There are several solutions I think would be much better:
A) Make hardy-proposed similar to debian experimental in terms of
access. As you may know, unless you know what you're doing, you can't
access experimental unless you do so explicitely.
With this example, users should be forced to do things like 'sudo
aptitude -t hardy-proposed install firefox-3.0 - thus touching nothing
else in that section. Personally I think this would be the best
solution.
(The following solutions are related to updates-manager, but might be
better - obviously QA is required so making it that hard might be
bad.)
B) There could be modifications made to updates-manager that, when
enabling hardy-proposed, any updates related are automatically
unchecked, and the user must then explicitly select the packages they
actually enabled it for. Perhaps there could still be an "enable all"

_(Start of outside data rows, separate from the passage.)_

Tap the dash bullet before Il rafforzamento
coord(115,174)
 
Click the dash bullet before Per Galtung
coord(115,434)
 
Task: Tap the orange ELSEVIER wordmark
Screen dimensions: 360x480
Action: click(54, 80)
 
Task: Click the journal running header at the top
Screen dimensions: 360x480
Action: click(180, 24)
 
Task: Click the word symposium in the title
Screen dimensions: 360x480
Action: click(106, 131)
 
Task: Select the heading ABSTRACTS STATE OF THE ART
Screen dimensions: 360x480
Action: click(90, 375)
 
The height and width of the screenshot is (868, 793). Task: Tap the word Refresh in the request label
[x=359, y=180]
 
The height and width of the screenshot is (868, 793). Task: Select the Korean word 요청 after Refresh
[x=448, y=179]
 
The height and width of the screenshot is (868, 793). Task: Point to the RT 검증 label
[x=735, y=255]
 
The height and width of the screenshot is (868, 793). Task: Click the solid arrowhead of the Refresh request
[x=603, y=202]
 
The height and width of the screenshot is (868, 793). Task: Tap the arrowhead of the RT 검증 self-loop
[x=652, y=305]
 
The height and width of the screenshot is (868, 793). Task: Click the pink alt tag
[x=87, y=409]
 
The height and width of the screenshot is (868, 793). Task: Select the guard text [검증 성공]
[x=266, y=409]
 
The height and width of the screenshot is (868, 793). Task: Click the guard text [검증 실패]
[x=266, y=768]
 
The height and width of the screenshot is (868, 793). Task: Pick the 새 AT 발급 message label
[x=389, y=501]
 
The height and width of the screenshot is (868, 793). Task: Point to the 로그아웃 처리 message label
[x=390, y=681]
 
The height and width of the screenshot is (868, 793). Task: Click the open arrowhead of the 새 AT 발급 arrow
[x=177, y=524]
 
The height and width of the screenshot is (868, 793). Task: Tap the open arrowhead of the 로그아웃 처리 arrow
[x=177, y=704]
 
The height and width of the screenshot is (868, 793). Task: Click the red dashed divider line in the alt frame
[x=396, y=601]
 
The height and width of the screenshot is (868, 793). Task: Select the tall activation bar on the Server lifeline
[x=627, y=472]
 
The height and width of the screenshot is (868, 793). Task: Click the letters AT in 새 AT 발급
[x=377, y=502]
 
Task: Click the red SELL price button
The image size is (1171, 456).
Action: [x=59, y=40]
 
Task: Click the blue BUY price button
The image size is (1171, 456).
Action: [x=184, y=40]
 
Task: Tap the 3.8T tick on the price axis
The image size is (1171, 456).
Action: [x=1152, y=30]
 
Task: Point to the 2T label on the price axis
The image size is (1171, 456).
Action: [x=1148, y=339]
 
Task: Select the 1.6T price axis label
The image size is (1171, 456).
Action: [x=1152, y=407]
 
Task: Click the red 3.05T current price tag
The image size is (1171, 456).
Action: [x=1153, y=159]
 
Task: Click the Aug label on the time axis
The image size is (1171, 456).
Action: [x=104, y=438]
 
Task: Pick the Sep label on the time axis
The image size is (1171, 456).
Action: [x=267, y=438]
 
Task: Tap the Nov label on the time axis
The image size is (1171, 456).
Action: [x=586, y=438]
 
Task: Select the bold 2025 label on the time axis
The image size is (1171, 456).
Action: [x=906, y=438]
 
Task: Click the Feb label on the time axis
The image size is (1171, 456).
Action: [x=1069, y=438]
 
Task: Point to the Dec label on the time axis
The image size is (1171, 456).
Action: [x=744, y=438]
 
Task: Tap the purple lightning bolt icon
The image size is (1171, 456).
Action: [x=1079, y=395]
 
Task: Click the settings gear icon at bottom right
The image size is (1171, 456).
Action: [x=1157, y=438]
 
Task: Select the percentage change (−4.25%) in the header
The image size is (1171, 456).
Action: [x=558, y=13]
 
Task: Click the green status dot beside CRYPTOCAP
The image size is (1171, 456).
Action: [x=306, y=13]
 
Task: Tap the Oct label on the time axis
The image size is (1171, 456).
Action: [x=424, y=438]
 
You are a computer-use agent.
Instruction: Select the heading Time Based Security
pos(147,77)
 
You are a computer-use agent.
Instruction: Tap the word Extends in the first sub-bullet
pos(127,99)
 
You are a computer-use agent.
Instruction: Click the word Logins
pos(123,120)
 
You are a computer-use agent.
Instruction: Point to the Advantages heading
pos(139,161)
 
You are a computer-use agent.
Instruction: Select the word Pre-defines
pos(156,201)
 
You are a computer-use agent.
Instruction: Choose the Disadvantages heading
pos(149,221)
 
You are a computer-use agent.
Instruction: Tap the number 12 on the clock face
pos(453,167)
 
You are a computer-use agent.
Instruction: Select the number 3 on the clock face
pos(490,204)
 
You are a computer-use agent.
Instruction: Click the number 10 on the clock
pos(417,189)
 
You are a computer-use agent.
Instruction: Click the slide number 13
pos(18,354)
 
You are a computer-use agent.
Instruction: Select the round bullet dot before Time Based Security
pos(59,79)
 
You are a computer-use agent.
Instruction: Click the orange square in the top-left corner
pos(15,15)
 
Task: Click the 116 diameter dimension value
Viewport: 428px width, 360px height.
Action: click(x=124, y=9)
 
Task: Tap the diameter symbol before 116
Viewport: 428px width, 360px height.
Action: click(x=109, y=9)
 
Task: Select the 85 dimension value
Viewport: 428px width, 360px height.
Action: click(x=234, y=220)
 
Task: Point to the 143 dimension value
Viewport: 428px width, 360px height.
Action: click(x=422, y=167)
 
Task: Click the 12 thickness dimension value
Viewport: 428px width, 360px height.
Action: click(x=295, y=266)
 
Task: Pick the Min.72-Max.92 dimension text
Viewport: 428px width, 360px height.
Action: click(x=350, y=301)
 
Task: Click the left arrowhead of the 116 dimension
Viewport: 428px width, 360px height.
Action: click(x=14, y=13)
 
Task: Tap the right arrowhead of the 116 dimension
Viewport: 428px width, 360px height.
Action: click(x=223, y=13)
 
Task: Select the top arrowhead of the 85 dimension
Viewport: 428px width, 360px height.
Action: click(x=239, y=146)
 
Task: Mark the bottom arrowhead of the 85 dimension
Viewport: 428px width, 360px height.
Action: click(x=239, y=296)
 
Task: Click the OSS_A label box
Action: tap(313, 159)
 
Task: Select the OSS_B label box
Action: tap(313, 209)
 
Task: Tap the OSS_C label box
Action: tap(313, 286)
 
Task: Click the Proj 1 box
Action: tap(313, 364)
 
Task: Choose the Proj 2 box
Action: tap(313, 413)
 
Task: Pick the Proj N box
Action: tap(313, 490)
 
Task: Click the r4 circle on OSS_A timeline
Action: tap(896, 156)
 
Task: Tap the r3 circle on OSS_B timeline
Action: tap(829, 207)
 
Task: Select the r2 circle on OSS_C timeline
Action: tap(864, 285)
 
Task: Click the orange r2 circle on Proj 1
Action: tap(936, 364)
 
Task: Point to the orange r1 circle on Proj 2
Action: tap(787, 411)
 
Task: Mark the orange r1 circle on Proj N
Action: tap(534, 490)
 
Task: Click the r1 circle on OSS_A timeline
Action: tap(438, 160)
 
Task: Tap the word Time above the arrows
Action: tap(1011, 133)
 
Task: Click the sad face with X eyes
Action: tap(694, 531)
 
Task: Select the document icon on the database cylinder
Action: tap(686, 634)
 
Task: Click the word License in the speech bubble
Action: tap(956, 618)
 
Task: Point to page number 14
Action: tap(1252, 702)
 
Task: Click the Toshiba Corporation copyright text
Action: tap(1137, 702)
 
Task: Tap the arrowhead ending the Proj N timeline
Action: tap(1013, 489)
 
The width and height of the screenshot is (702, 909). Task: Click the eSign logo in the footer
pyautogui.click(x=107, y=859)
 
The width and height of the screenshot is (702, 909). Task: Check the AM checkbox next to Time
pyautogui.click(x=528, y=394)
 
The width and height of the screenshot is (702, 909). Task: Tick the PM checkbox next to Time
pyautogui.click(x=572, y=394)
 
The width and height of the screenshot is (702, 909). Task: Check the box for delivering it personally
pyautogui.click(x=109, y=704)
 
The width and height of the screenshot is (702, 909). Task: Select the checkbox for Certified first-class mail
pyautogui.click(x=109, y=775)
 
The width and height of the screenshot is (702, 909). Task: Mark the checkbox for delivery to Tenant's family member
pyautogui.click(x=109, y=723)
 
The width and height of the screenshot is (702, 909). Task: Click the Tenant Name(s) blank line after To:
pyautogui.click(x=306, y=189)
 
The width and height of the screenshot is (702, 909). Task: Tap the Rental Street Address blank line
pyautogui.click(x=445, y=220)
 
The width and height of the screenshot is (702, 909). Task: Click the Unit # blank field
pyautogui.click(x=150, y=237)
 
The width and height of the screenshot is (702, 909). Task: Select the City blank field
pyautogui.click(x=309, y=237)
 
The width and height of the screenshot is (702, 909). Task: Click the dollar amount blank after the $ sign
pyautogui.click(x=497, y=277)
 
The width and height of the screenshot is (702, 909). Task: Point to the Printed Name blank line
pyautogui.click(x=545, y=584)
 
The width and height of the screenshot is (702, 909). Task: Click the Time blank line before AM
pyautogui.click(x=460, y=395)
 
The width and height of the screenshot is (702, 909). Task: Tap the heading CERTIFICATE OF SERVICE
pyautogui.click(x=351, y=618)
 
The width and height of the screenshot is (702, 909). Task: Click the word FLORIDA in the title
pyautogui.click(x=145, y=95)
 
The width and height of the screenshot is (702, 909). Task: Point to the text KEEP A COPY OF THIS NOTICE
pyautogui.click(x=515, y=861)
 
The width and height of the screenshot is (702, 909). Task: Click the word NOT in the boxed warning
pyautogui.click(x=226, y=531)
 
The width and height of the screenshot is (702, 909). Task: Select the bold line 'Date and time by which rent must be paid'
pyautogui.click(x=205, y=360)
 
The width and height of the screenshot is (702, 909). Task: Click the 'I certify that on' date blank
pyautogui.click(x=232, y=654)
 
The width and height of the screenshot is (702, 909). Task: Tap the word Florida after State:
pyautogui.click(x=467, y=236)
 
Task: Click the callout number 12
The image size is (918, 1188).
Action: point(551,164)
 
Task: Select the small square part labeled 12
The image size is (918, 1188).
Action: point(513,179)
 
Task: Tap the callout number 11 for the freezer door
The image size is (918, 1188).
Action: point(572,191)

in the proposed sections header?
C) You could simply have updates-manager ignore hardy-proposed, and
force the user to use tools like aptitude to actually install from it.
This is for similar reasons as (A) in that it adds complexity to
accessing the packages, and it might be the easiest to implement. This
has the nice side effect of being very common to those you want
performing QA.
D) You could have update-manager act more like aptitude safe-upgrade,
not capable of removing packages at all unless explicitly instructed
(similar to current prompts for distro upgrades maybe?)
Of course, in an ideal world, no one would use hardy-proposed at all
if they weren't knowledgeable about the ramifications. In a slightly
less ideal world, everyone using hardy-proposed for specific reasons
would be told to disable it when they're done. This of course isn't an
ideal world though.
Proposed is a playground for QA for the next hardy point release, its
reasons are well intended, but something has to be done for users that
are told to use hardy-proposed and aren't knowledgeable with the
system. I don't think developers should have to worry about what
they're uploading to hardy-proposed - it's supposed to break, else QA
is no fun at all... but it should take more steps to ensure it's not
breaking peoples systems that do not know how to rectify issues.